Journal article Open Access
Garello, Francesca; Arena, Francesca; Cutrin, Juan Carlos; Esposito, Giovanna; D'Angeli, Luca; Cesano, Federico; Filippi, Miriam; Figueiredo, Sara; Terreno, Enzo
Glucan Particles (GPs) are hollow pseudo-microspheres (average diameter 3–5 μm) obtained from common baker's yeast Saccharomyces cerevisiae, in which mannan, lipids and proteins are removed through a process of chemical extraction. GPs shell is mostly made of 1,3-β-D-glucan that allows for their prompt in vivo uptake by immune system cells.

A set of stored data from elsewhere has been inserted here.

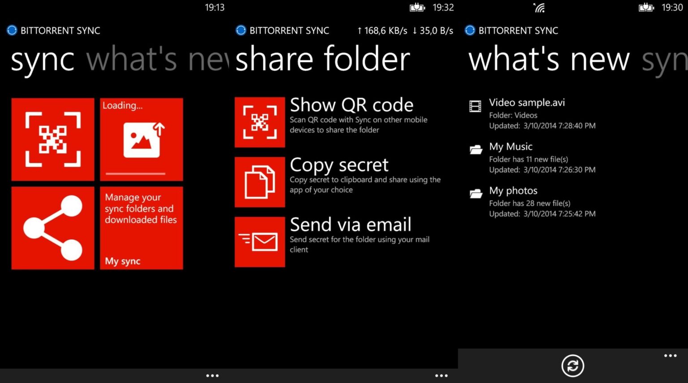Open the My photos folder entry
688x383 pixels.
pyautogui.click(x=513, y=191)
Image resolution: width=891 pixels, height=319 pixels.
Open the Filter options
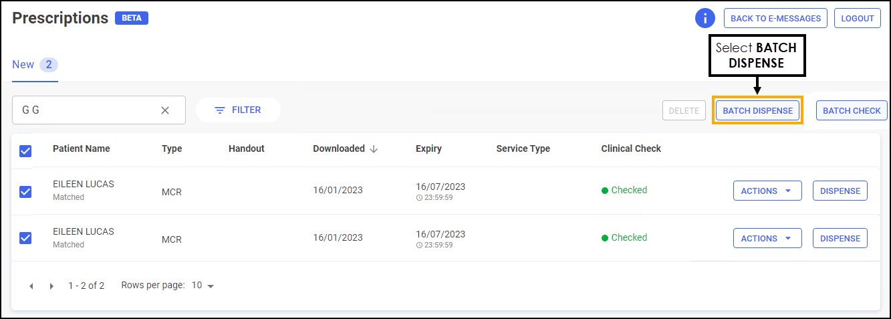[x=238, y=110]
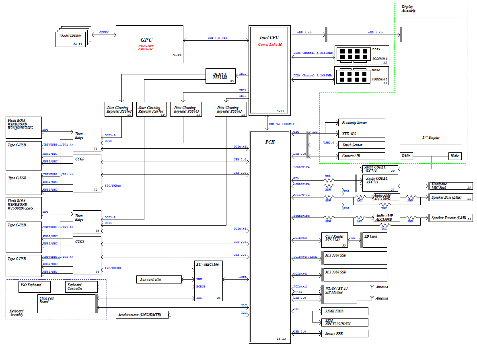The width and height of the screenshot is (477, 345).
Task: Select the Headphone MIC Jack block
Action: [450, 186]
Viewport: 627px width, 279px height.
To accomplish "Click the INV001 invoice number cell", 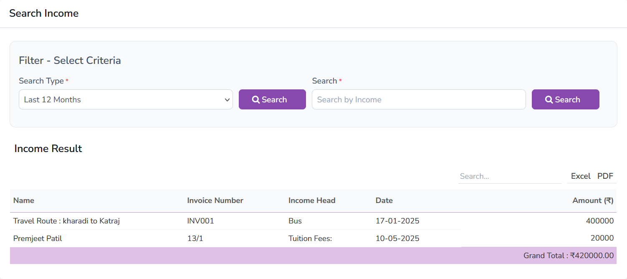I will click(201, 221).
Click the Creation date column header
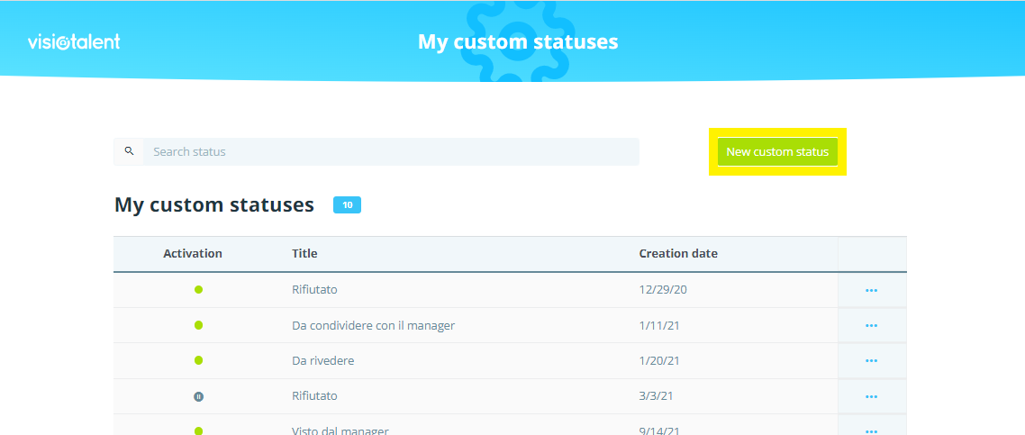 678,254
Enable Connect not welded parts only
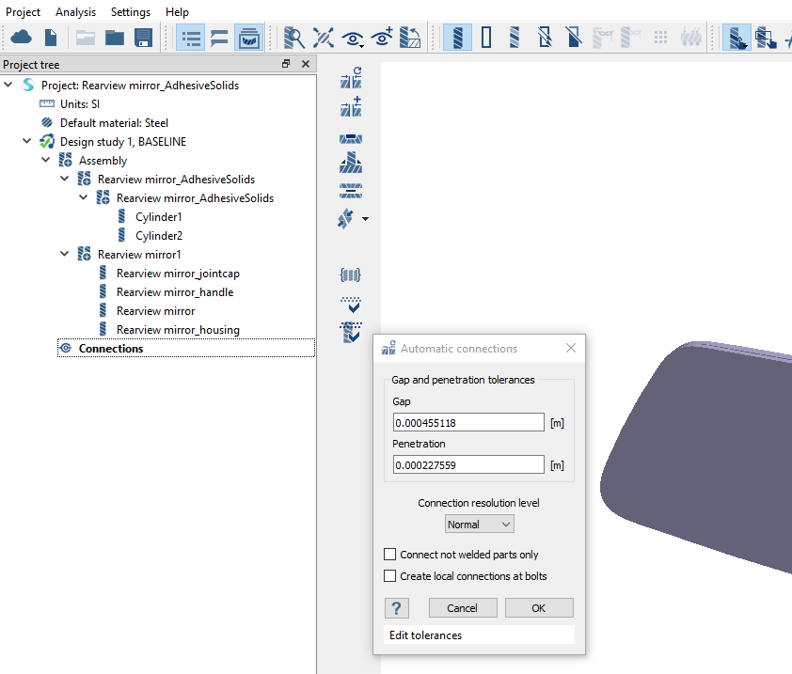The height and width of the screenshot is (674, 792). tap(390, 555)
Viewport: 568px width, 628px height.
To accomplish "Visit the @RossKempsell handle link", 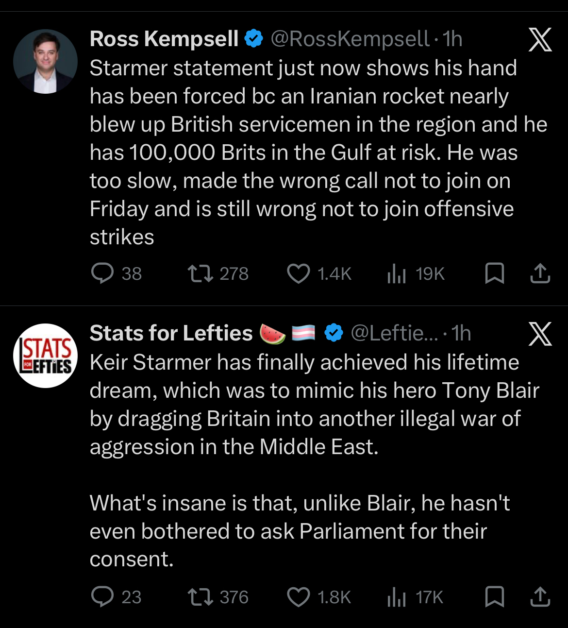I will pos(350,39).
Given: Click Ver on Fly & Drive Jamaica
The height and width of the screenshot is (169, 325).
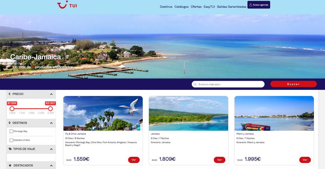Looking at the screenshot, I should 134,160.

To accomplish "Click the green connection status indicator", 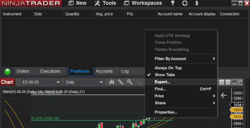I will [x=8, y=72].
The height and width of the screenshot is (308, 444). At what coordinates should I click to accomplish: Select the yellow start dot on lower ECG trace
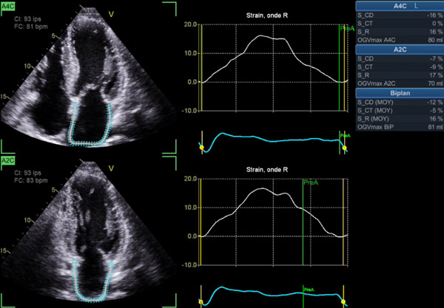click(x=201, y=301)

In this work, the inner cavity of the particles has been loaded with two amphiphilic fluorescent dyes (based on cyanine for in vivo imaging purposes and rhodamine for ex vivo microscopy experiments) through a sudden change in solvent polarity that allowed the entrapment of the molecules as microemulsion. The ability of fluorescent GPs to label immune cells in vivo and report on their recruitment in inflamed sites has been successfully demonstrated in a mouse model of rheumatoid arthritis (CIA) by NIRF imaging. Besides providing the visualization of the mononuclear cell infiltration in the lesion, the fluorescent signal well correlated with the clinical score associated with the disease. Very interestingly, the signal detected in lesions with the same clinical score allowed the assessment of the time evolution (progression or remission) of the pathology.